**EXERCISE REQUIREMENTS**
a – List every person named in the post about forest-fire budgets and logging in the Sierra Nevada.
b – Carry on the post about forest-fire budgets and logging in the Sierra Nevada from its last sentence.

**QUOTED PASSAGE**

** begin **

Diary of a Mad Voter: Joan McCarter
If There Aren’t Any Trees Left, How Can They Burn?
By Joan McCarter, 5-27-08
Not all of the Bush administration’s efforts to sell America off to private interests is as blatant as the military contracts that have been awarded in Iraq. Check out this plot hatched deep in the bowels of the Interior Department: slash forest fire prevention budgets, then propose that the shortfalls in budgets be made up by selling off the timber that would have otherwise had to have been protected from fire. That’s a downright clever plan for this crowd.
Here’s the Bush budget proposal for the next year:
Bush’s budget calls for a $150 million increase in federal funding for the U.S. Forest Service to extinguish blazes, bringing the agency’s total firefighting budget to more than $1.14 billion, according to figures provided to the subcommittee.
But the proposal slashes the agency’s preparedness funding by $77 million, including a $13 million reduction in money to remove dead trees and overgrown brush that act as kindling for fires in 155 national forests.
That amounts to more than an 11 percent decrease from last year’s preparedness budget of around $5.9 million.
Meanwhile, the Forest Service budget as a whole keeps shrinking; its budget this fiscal year is $4.13 billion — a decrease of $64.5 million. This is, of course, in keeping with Bush’s “Healthy Forests” plan, overseen by Undersecretary for Natural Resource and Environment Mark Rey, known in his pre-administration days as the nation’s foremost timber lobbyist and key staffer to Sen. “Wide Stance” Craig. A healthy forest is one without all those trees to get in the way, and the best way to achieve that is to force the agency charged with protecting the trees to sell them all off to the timber companies. Impeccable, if twisted, logic.
That plan, at least in one national forest, came to a screeching halt last week, courtesy the 9th circuit court of appeals.
In a resounding repudiation of the Bush administration’s national forest management, a panel of three US judges has ordered a halt to three major logging projects in the Plumas National Forest.
Logging had been set to begin June 1, but now cannot go forward until an environmental impact assessment conforms to a Clinton administration forest management plan, the panel of the 9th US circuit court of appeals said.
Judge John T Noonan Jr wrote the opinion and also a concurrence that says the US forest service has an inherent conflict of interest when it sells large trees to finance fire protection efforts, as called for under the Bush plan.
“The financial incentive of the forest service in implementing the forest plan is as operative, as tangible, and as troublesome as it would be if ... the agency was the paid accomplice of the loggers,” Noonan wrote.
Heh. “As if the agency was the paid accomplice of the loggers.” Good one, Noonan. The repudiated Bush management plan for the Sierra Nevada replaced a 2001 plan developed by the Clinton administration. Bush’s 2004 plan allowed for five times as much logging in the 11 million acres of the Sierra Nevada forests as the Clinton plan, allowed for larger, more mature trees to be cut, and “limited safeguards for forests, water, soil and wildlife throughout the 11 national forests in the Sierra, ostensibly for wildfire prevention.”

** end **

**RECORDED INFORMATION**
** begin **

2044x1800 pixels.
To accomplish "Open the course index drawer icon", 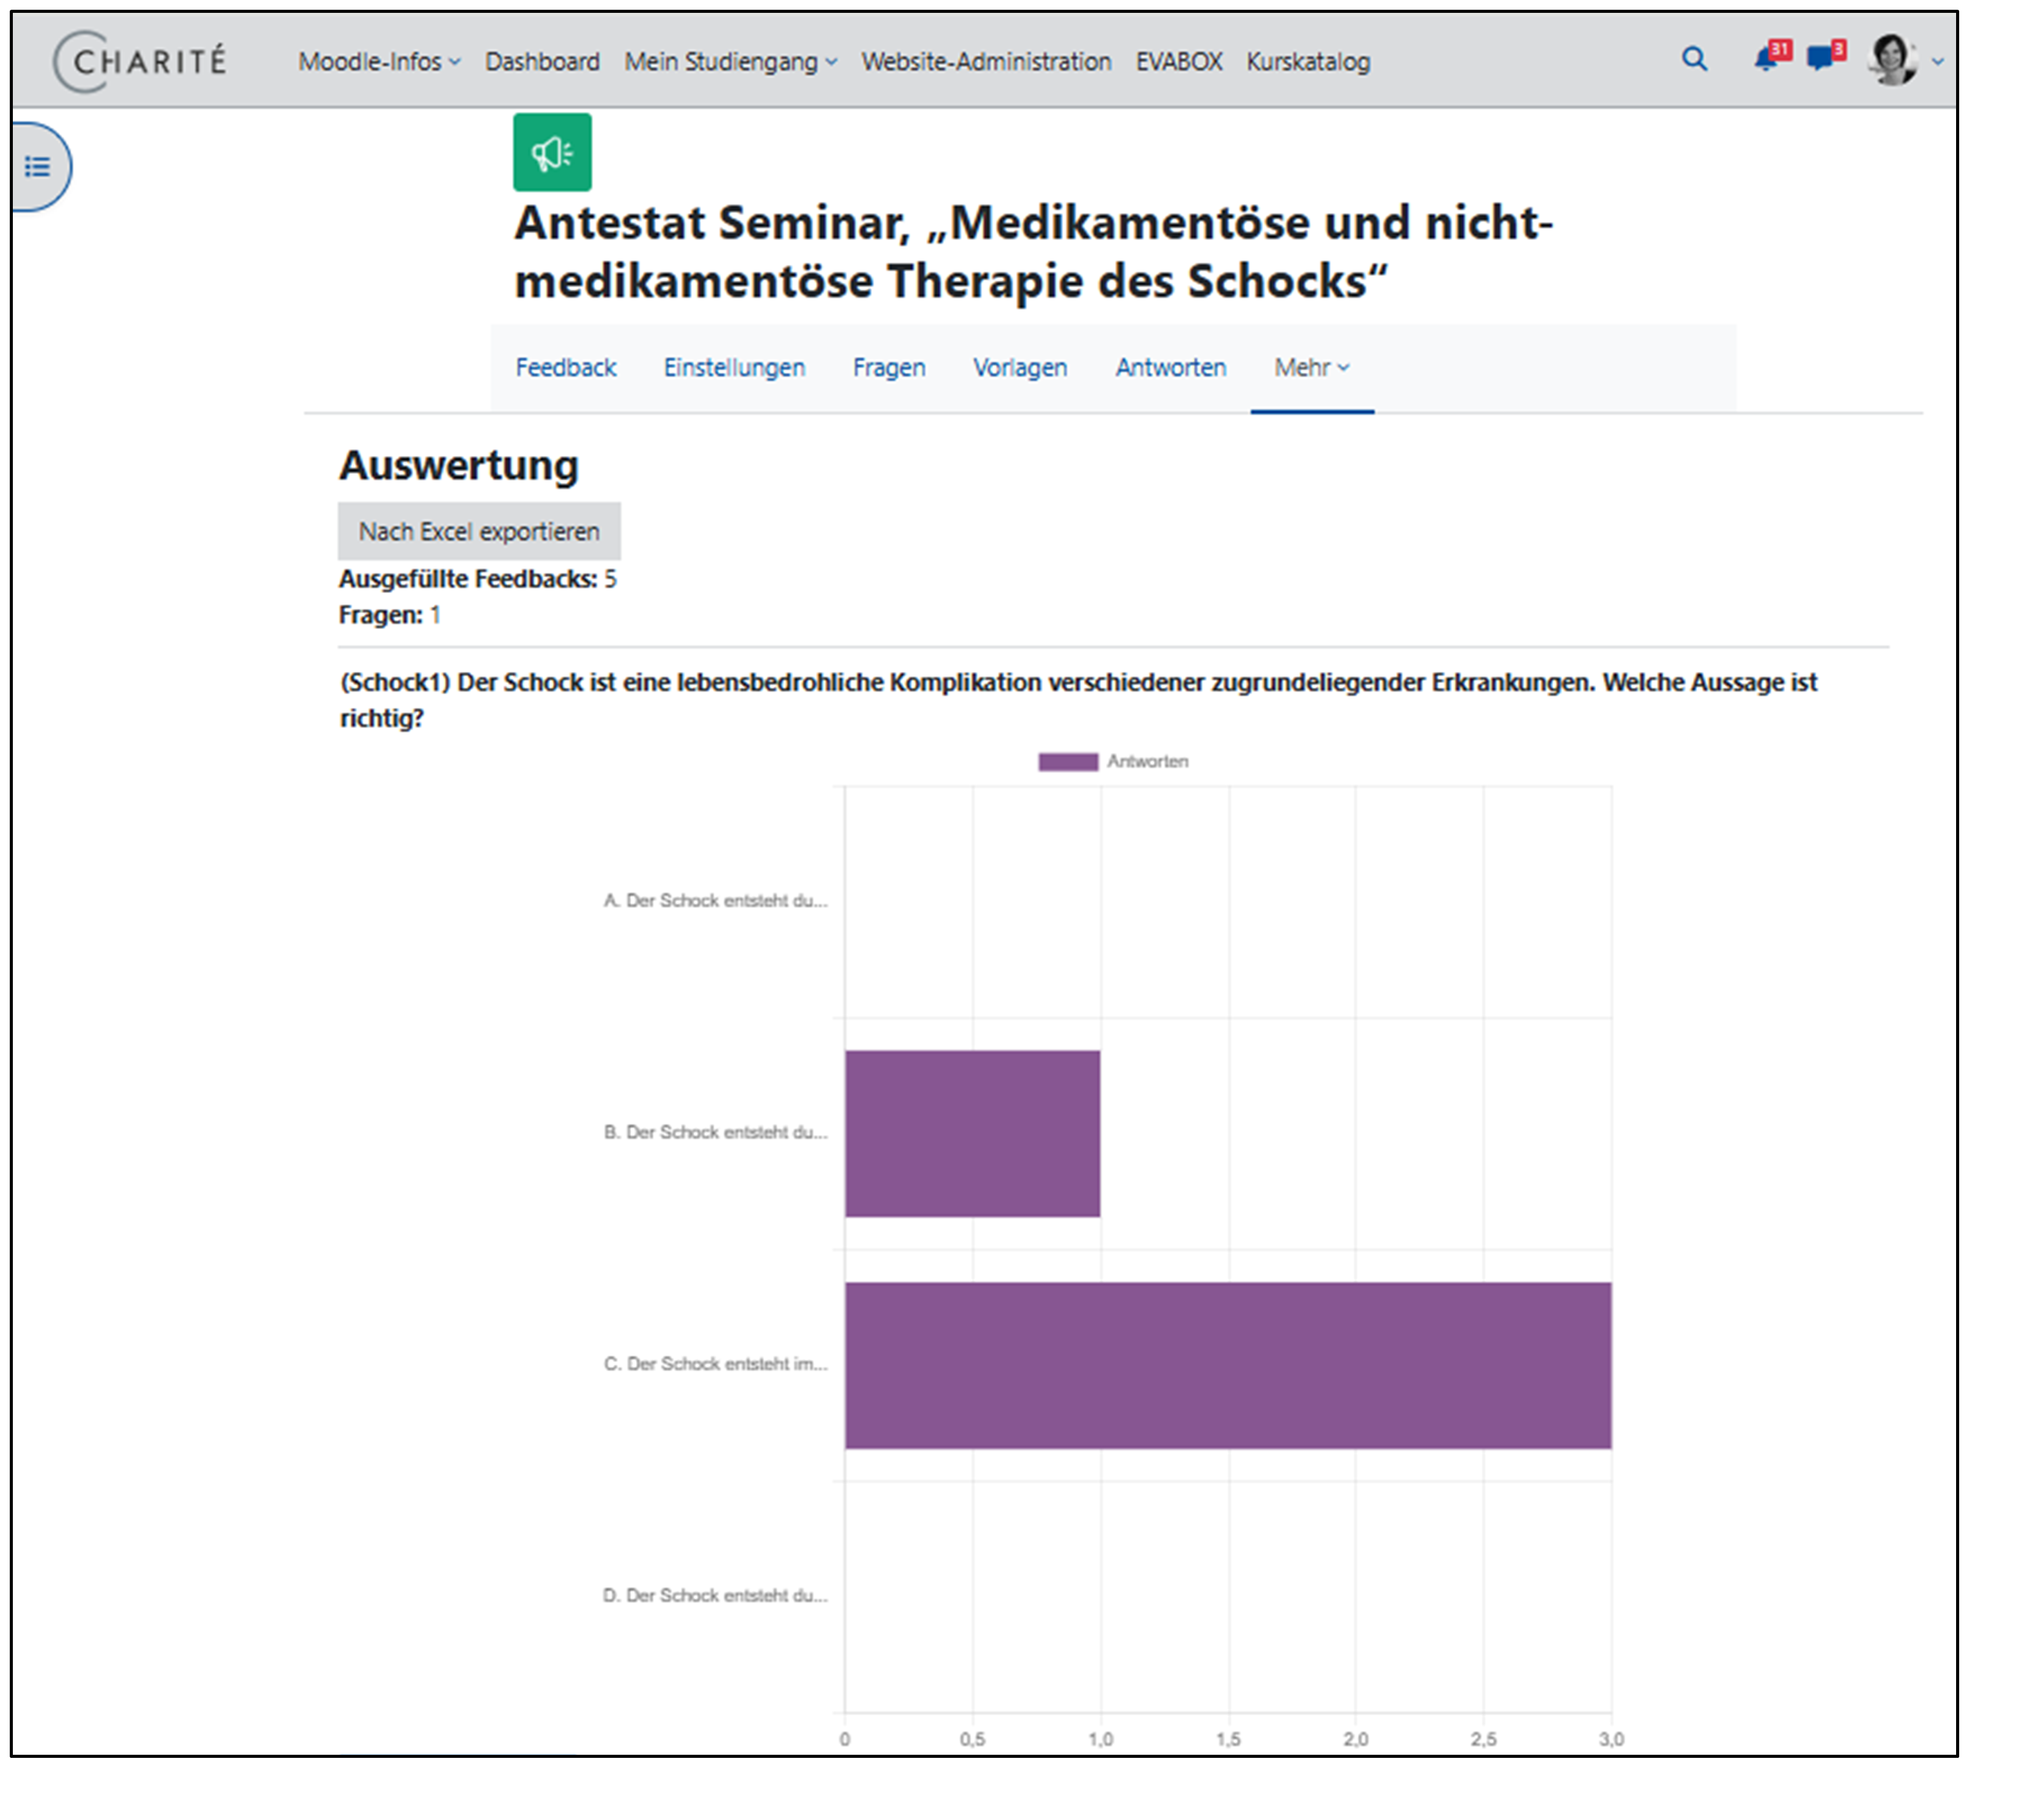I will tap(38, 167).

** end **

**TASK RESPONSES**
a –
- Joan McCarter
- Bush
- Mark Rey
- Sen. "Wide Stance" Craig
- Clinton
- Judge John T Noonan Jr

b –
The judges neatly summed up the issue in their ruling [pdf].
Sell trees to loggers. Use the money to clear areas of what is potential fuel for fire. The solution has a secondary benefit: what the loggers cut can, at least in part, be timber that was potential for fire. In one sale, a fire hazard can be removed and the USFS paid so that it can remove the fuel of future fires.
Two for one always has an attractive ring. But are there no alternative ways of getting money to do the clearing that is imperative? Obviously, there may be. First of all, there is the USFS’s own budget. Does that budget contain any funds that could be devoted to fuel removal? Is every one of its activities so necessary and so tightly allocated that no money could be shifted? We do not know the answer because this alternative has not been explored.
Suppose that the USFS and its parent, the Department of Agriculture, cannot spare a dime. What then? Appropriate appropriations come from Congress. The work of fire prevention is work of the first importance. If the USFS does not have enough, why should not Congress be asked to give it more? Surely the avoidance of catastrophic fire in the national forests must rate a high priority among the needs of the nation.
And there’s the rub, of course. Congress can’t be let of the hook for allowing the administration to continue to starve the Forest Service’s budget to try to force these timber sales. Particularly considering that the public has been aware of the Bush forest shenanigans for years. A Department of Ag IG report from November 2001, [pdf] concluded that the Forest Service was using National Fire Plan funds intended for fire restoration to conduct timber sales in the Bitterroot National Forest.
California’s John Muir project conducted a study in 2003 for the Sierra Nevada forests, those saved by this ruling, finding
that 83% of all projects funded by NFP brush reduction funds in the Sierra Nevada are actually commercial timber sales. Brush reduction funds were supposed to be used to reduce flammable undergrowth adjacent to forest communities in the West; however, not one of projects in the Sierra Nevada focused on the reduction of flammable brush near homes.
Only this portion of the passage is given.